▶ Stored data entries:
#####

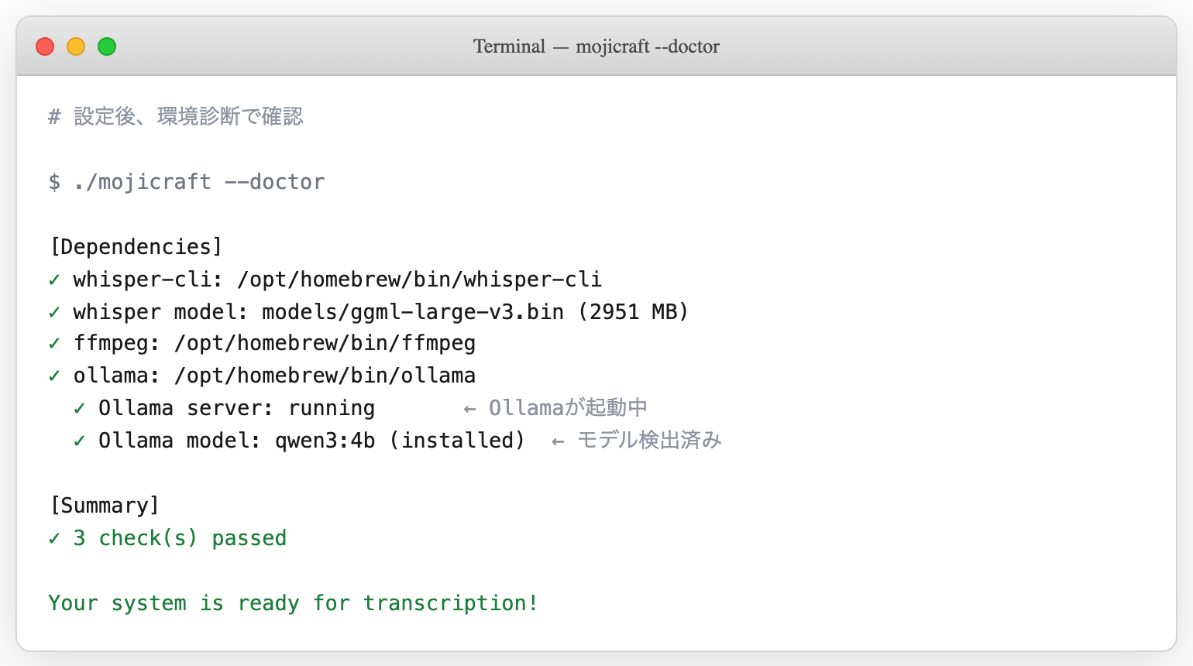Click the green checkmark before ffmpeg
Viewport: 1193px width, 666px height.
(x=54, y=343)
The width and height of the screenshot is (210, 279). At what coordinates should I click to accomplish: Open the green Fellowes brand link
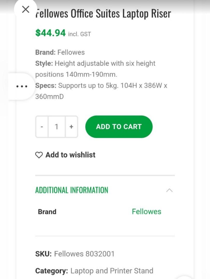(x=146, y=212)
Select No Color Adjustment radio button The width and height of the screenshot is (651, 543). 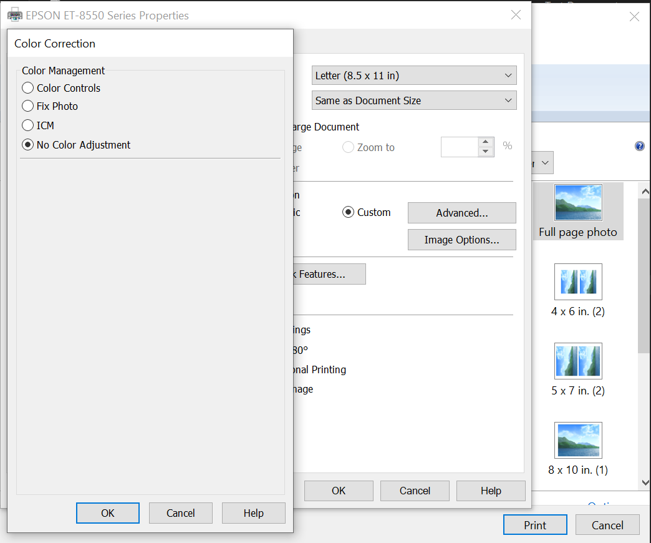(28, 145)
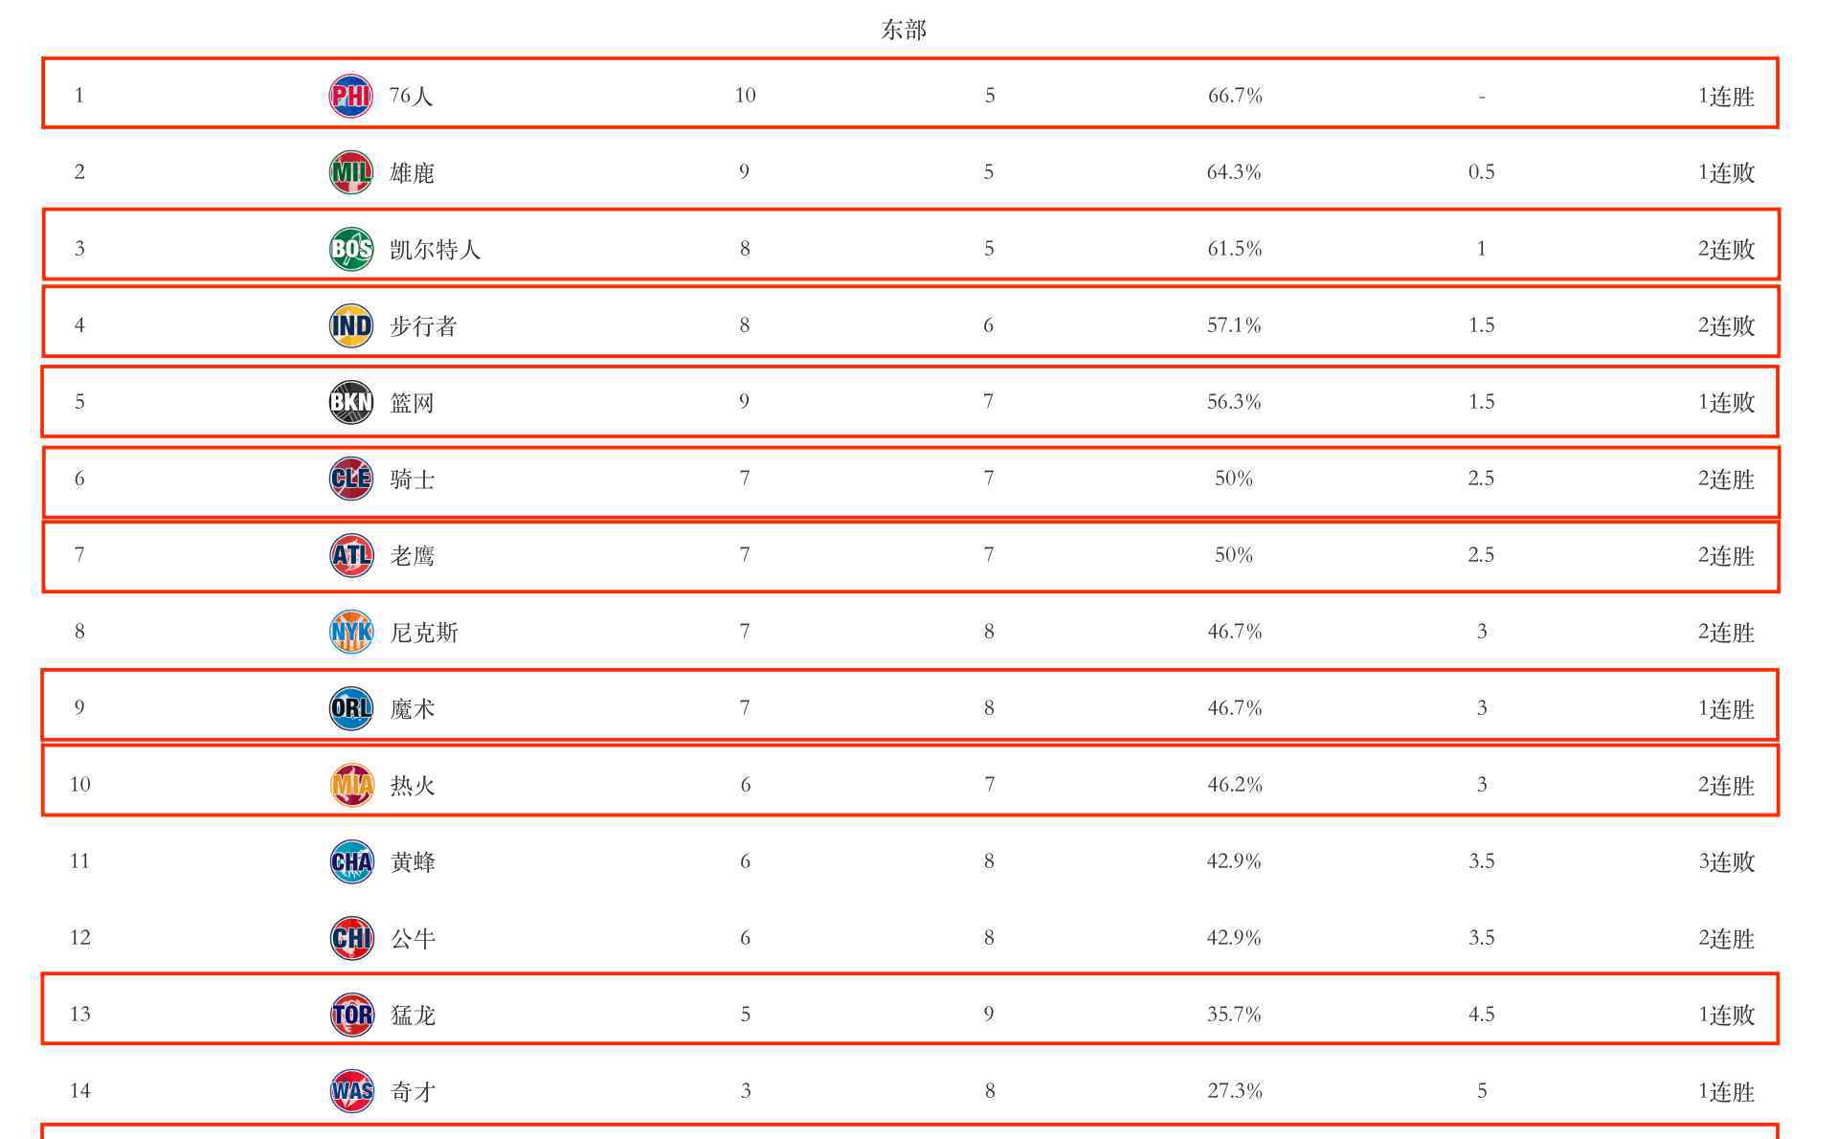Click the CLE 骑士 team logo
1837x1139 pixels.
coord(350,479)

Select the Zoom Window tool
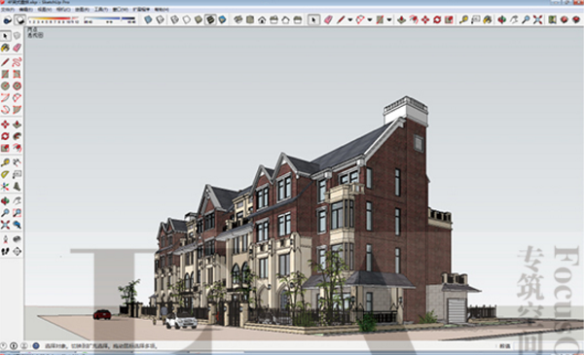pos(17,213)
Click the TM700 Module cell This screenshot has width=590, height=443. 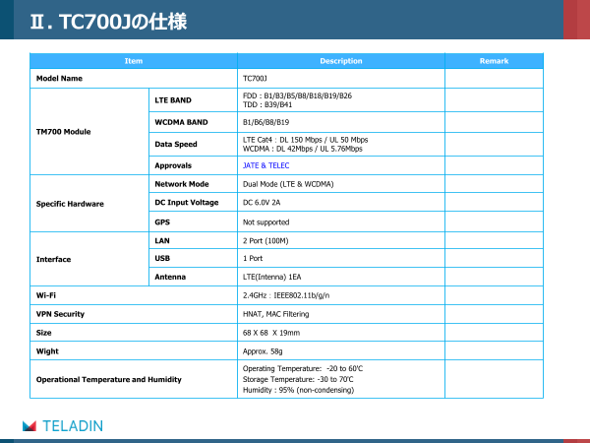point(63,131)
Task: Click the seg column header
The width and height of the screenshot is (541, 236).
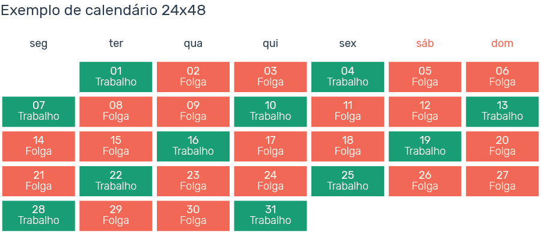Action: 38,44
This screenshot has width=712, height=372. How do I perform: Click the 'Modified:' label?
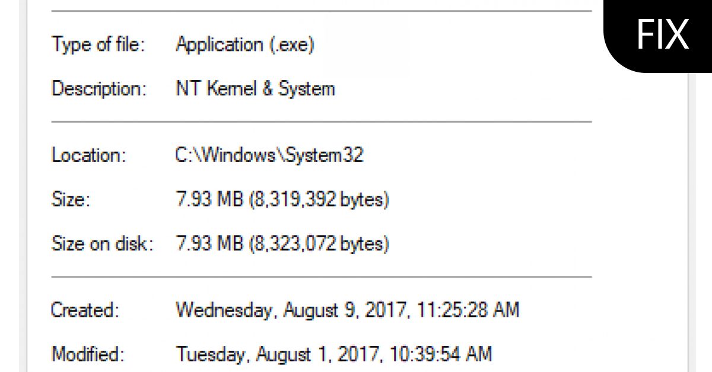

#####

▶ TASK DETAILS:
Where the line containing "The width and height of the screenshot is (541, 236)." appears in the data above, begin there and output every line through the last, exactly and without pictures.

▶ SOLUTION:
The width and height of the screenshot is (541, 236).
Action: 38,44
This screenshot has width=712, height=372. How do I perform: Click the 'Modified:' label?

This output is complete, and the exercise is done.